PPADS - AN ANTAGONIST AT ENDOTHELIAL P-2Y-PURINOCEPTORS BUT NOT P-2U-PURINOCEPTORS

1 Bovine aortic endothelial (BAE) cells contain two co-existing receptors for extracellular ATP, the P-2Y and P-2U-purinoceptors. Here we have determined whether the proposed P-2X-purinoceptor antagonist, pyridoxalyphosphate-6-azophenyl-2',4'-disulphonic acid (PPADS) could distinguish between these two receptor subtypes. 2 Cells labelled with myo-[2-H-3]-inositol were stimulated with increasing concentrations of either the P-2Y-agonist, 2MeSATP, or the P-2U-agonist, UTP in the absence or presence of 30 mu M PPADS. The accumulation of total [H-3]-inositol (poly)phosphates mediated by 2MeSATP was markedly attenuated by PPADS, whereas the response to UTP was not significantly affected. 3 Stimulation of BAE cells with increasing concentrations of ATP showed a reduced response in the presence of 10 mu M PPADS, but this effect of the antagonist was not significant.
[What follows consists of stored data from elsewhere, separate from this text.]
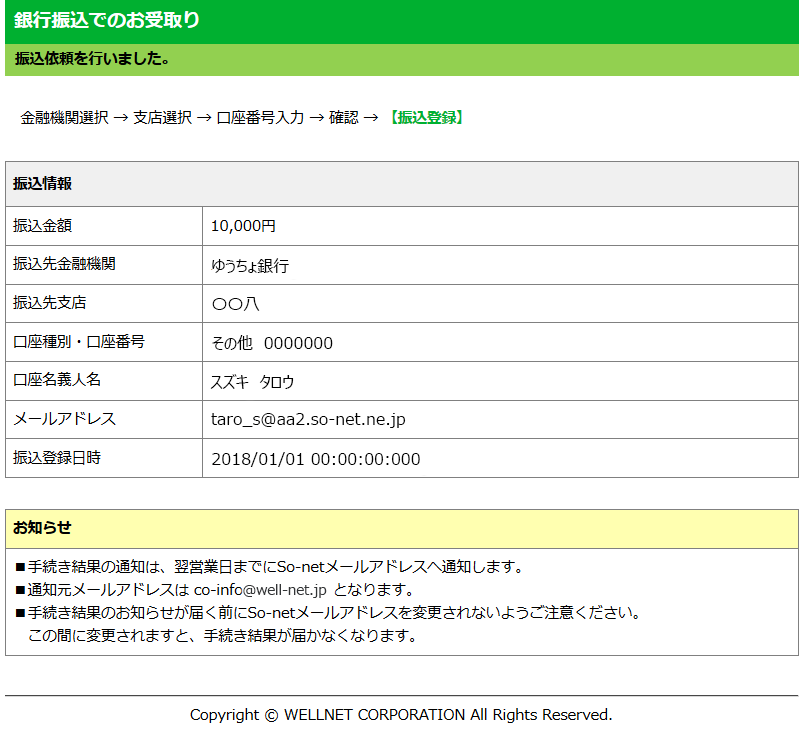Image resolution: width=803 pixels, height=755 pixels.
Task: Go to the 確認 breadcrumb step
Action: (343, 117)
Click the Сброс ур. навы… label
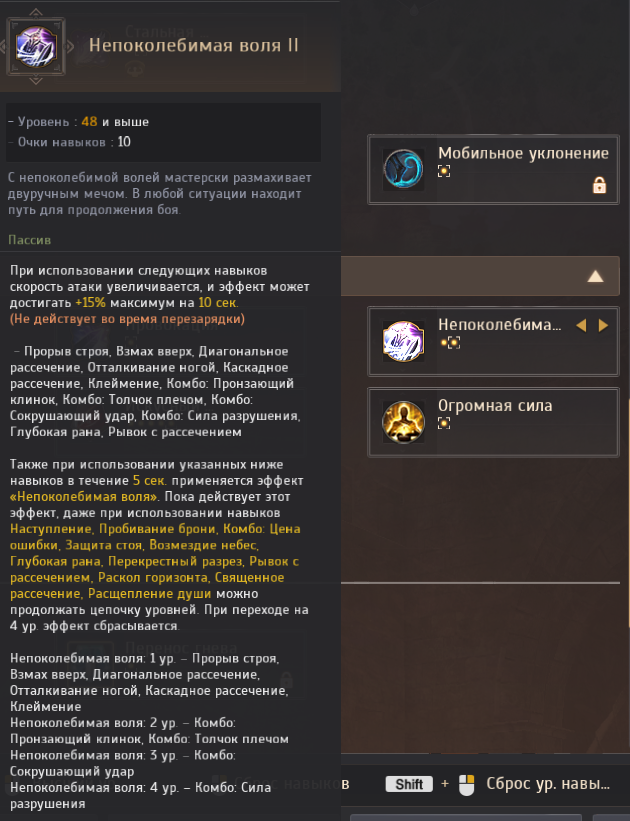 pos(548,784)
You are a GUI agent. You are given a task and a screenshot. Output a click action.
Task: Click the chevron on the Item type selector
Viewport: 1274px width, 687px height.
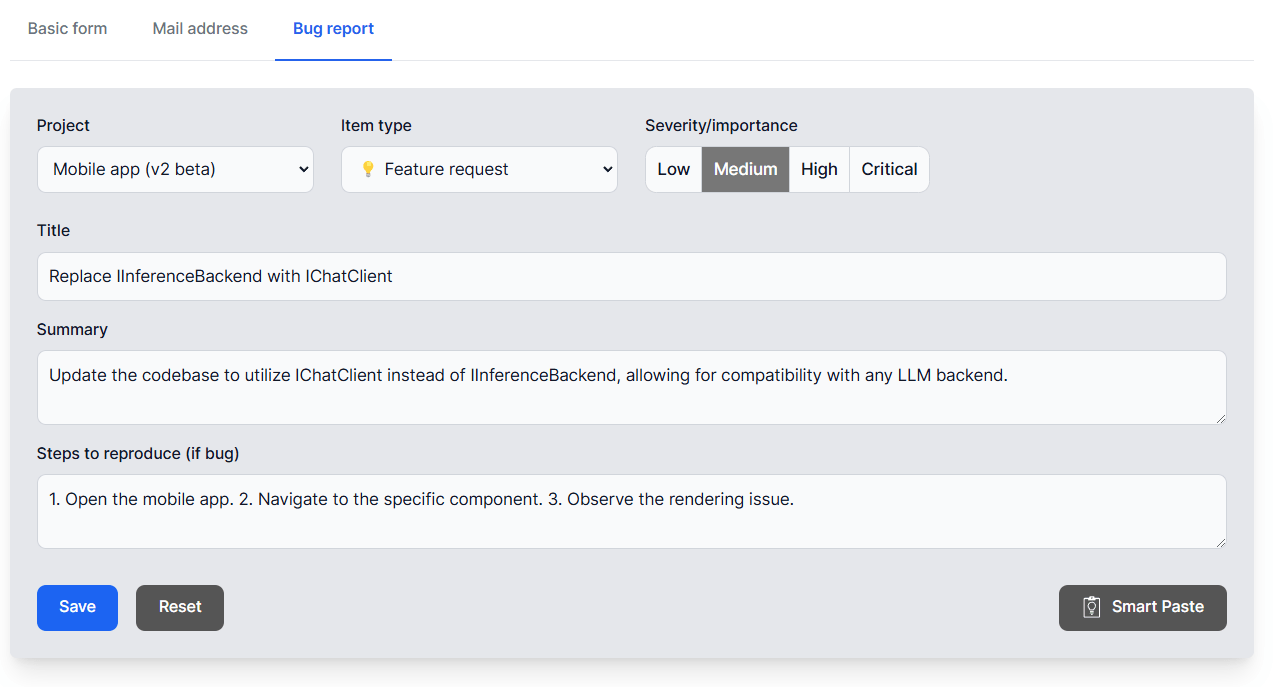(x=607, y=169)
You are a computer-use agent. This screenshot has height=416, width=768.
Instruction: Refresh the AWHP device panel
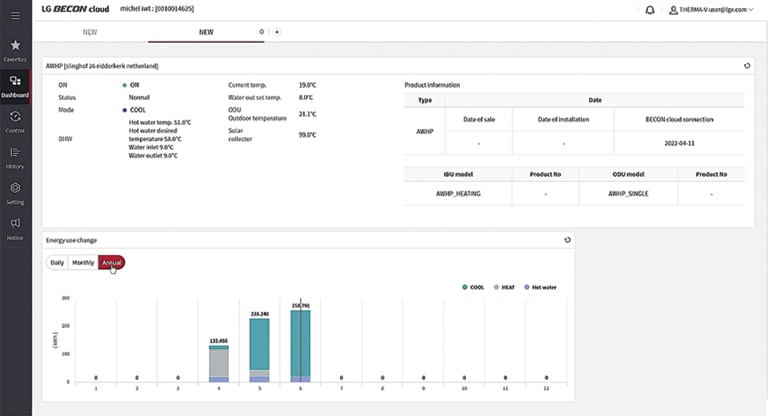pyautogui.click(x=747, y=66)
By contrast, inhibition of the response to ADP was profound and highly significant. 4 These observations show that PPADS is not a selective P-2x-purinoceptor antagonist, but is able to distinguish between P-2Y- and P-2U-purinoceptors in BAE cells, and indicate that this compound may provide a useful tool in the study of multiple subtypes of P-2-purinoceptors. Furthermore the results are consistent with the hypothesis that ATP interacts with both receptor subtypes, but that the action of ADP is primarily at the P-2Y-purinoceptor in these endothelial cells.